For a complete tutorial please refer to the [documentation's tutorial](https://reddemcee.readthedocs.io/en/latest/tutorials/quickstart/quickstart/) or the test file in the tests folder.

```python
import numpy as np
import reddemcee

def log_like(x, ivar):
    return -0.5 * np.sum(ivar * x ** 2)

def log_prior(x):
    return 0.0

ndim = 2
ntemps, nwalkers, nsweeps, nsteps = 5, 50, 100, 2

ivar = 1. / np.random.rand(ndim)
p0 = np.random.randn(10, nwalkers, ndim)
sampler = reddemcee.PTSampler(nwalkers,
                             ndim,
                             log_like,
                             log_prior,
                             ntemps=ntemps,
                             loglargs=[ivar],
                             )
                             
sampler.run_mcmc(p0, nsweeps, nsteps)  # starting coords, nsweeps, nsteps
```

# Configuring the Sampler
When setting up `PTSampler`, you can use the arguments:

| Arg         | Type    | Description |
|-------------|---------|---------------------|
| ntemps      | int     | The number of temperatures.

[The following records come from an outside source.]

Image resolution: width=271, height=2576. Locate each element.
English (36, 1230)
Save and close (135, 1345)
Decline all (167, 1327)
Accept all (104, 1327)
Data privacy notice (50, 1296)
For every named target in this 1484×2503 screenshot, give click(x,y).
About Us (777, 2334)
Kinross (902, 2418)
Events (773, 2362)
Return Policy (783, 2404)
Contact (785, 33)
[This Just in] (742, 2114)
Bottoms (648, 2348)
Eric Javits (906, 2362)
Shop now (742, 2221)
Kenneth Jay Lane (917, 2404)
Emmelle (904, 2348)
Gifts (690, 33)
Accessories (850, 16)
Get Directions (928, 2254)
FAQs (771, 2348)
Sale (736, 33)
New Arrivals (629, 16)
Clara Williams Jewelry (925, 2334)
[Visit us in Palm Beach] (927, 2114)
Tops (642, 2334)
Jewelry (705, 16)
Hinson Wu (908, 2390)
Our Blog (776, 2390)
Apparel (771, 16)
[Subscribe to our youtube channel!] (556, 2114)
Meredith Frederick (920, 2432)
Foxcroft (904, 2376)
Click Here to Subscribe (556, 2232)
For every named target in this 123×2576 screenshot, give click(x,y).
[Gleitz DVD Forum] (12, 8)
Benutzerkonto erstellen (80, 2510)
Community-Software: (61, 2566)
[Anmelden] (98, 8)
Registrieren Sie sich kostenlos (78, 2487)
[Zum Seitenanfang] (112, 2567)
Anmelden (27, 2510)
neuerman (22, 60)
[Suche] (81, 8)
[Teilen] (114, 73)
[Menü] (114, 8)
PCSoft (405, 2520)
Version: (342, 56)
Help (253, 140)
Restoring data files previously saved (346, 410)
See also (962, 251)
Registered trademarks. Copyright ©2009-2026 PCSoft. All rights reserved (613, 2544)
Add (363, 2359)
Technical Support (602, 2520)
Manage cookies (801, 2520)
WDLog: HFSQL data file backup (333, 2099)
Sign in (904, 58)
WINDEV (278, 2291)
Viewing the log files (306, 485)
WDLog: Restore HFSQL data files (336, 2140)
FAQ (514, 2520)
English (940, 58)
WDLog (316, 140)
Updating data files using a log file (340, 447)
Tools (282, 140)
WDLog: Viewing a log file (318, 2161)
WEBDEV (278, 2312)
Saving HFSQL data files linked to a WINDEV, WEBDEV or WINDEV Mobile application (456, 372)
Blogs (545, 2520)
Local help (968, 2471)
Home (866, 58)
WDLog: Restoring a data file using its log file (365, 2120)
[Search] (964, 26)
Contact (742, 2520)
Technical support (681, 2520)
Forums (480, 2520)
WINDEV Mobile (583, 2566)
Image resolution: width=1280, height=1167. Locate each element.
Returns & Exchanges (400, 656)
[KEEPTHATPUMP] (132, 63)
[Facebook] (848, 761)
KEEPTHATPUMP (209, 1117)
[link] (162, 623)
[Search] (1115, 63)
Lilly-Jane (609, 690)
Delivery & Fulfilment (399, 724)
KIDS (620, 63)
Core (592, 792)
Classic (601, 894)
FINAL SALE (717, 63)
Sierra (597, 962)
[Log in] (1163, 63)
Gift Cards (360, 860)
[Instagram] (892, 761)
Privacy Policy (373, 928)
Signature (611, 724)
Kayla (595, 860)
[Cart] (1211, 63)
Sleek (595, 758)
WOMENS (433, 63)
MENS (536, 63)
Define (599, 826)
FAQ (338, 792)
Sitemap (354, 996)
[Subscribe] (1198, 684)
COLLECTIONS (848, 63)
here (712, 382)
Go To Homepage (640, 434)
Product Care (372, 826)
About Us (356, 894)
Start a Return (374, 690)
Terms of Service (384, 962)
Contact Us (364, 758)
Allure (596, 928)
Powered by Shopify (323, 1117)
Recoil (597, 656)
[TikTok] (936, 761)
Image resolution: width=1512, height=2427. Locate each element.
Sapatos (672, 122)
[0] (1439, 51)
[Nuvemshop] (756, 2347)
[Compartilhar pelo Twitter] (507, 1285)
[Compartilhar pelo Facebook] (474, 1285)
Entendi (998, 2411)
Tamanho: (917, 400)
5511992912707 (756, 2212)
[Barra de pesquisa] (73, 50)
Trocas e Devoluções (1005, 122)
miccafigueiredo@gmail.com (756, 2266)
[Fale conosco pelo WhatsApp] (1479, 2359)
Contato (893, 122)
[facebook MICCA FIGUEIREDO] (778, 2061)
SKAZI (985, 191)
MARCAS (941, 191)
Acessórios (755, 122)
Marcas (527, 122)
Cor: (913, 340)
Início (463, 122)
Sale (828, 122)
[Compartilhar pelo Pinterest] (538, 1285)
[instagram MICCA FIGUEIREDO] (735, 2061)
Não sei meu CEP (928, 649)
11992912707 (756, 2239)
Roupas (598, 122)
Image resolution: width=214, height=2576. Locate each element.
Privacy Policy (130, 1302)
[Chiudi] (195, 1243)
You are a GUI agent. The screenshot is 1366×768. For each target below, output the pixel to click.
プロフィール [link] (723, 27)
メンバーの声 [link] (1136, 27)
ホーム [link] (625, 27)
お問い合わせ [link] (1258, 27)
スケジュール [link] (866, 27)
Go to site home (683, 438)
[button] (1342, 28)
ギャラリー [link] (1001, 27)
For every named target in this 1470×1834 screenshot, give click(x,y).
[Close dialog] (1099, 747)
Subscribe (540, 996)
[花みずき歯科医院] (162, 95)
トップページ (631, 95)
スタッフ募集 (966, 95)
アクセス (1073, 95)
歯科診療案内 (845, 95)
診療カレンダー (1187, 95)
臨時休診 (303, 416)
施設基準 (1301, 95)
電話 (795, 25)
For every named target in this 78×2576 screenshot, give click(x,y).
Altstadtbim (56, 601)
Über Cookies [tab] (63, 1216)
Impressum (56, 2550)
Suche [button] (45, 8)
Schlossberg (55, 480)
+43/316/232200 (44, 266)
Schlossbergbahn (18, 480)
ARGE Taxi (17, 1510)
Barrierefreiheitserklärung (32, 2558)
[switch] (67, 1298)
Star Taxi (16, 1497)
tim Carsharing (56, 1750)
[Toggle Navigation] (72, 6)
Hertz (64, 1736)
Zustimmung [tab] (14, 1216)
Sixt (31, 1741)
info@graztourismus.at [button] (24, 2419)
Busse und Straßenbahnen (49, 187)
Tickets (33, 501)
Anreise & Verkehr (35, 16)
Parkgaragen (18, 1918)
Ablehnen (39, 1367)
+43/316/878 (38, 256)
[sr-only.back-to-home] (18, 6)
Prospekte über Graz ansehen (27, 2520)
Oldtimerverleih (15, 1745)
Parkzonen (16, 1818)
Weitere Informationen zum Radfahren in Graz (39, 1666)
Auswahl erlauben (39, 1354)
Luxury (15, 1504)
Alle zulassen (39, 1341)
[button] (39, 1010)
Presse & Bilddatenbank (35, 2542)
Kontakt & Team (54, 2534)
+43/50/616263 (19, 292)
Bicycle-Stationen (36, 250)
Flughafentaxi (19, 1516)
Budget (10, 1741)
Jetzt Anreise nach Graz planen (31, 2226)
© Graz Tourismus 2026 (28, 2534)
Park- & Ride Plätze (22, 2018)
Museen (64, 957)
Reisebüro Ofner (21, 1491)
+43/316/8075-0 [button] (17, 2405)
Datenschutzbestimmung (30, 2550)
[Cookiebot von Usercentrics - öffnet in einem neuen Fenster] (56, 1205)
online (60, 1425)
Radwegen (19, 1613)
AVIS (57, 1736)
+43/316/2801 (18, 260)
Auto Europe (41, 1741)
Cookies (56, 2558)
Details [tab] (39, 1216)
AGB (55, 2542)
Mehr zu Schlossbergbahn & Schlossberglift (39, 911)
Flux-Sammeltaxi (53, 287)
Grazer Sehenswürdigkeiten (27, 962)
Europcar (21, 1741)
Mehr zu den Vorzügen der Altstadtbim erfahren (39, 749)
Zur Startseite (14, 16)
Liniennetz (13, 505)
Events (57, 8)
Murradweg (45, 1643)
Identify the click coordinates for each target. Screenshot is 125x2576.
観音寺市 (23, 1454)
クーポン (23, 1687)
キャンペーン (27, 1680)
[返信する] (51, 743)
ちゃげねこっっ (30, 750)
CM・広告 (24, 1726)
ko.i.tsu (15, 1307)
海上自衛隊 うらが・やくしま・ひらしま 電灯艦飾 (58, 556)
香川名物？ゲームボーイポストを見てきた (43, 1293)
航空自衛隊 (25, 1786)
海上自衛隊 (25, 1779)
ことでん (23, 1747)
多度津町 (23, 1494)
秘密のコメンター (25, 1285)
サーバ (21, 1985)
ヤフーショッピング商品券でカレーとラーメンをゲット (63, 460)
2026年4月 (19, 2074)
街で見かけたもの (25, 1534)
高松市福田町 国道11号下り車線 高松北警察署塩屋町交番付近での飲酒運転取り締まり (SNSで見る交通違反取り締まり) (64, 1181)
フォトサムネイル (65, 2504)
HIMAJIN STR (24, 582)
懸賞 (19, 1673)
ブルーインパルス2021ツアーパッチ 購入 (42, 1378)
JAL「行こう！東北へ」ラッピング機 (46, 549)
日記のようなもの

If None, determined from betas.|
| betas       | list    | The inverse temperatures of the parallel chains.           |
| pool        | Pool    | A pool object for parallel processing.                     |
| loglargs    | list    | Positional arguments for the log-likelihood function.      |
| loglkwargs  | list    | Keyword arguments for the log-likelihood function.         |
| logpargs    | list    | Positional arguments for the log-prior function.           |
| logpkwargs  | list    | Keyword arguments for the log-prior function.              |
| backend     | Backend | A backend object for storing the chain.                    |
| smd_history | bool    | Whether to store swap mean distance history.               |
| tsw_history | bool    | Whether to store temperature swap history.                 |
| adapt_tau   | float   | Halflife of adaptation hyper-parameter.                    |
| adapt_nu    | float   | Rate of adaptation hyper-paramter.                         |
| adapt_mode  | 0-4     | Mode of adaptation.                                        |

The adaptation modes try to equalise the following quantity:

| Mode   | Description           |
|--------|-----------------------|
| SAR    | Uniform Swap acceptance rate |
| SMD    | Swap Mean Distance    |
| SGG    | Specific Heat         |
| GAO    | dE/sig                |
| ETL    | Thermodynamic Length  |


# Additional Functions
Additional functions on the sampler include:

| Function                          | Description                                 |
|-----------------------------------|---------------------------------------------|
| get_evidence_ti       | Calculates evidence by Thermodynamic Integration  |
| get_evidence_ss       | Calculates evidence by Stepping Stones            |
| get_evidence_hybrid   | Calculates evidence by Stepping Stones            |
| get_autocorr_time     | Auto-correlation time.                            |
| get_betas             | Returns beta history                              |
| get_chain             | Returns chain                                     |
| get_log_like          | Returns log likelihoods                           |
| get_logprob           | Returns log posteriors                            |

All these functions accept as arguments:

| Arg     | Description                       |
|---------|-----------------------------------|
| flat    | Flatten the walkers.              |
| thin    | Take one every *thin* samples.    |
| discard | Drop the first *discard* steps in samples.|

For example, the previous chain would have shape (5, 200, 50, 2), for
5 temperatures, 200 steps (nsweeps*nsteps), 50 walkers, and 2 dimensions.

```python
sampler.get_chain(discard=100)
```

Would return the samples with shape (5, 100, 50, 2). Dropping the first 100 for every walker.

```python
sampler.get_chain(discard=100, flat=True)
```

Would return the samples with shape (5, 5000, 2), 'linearising' the walkers.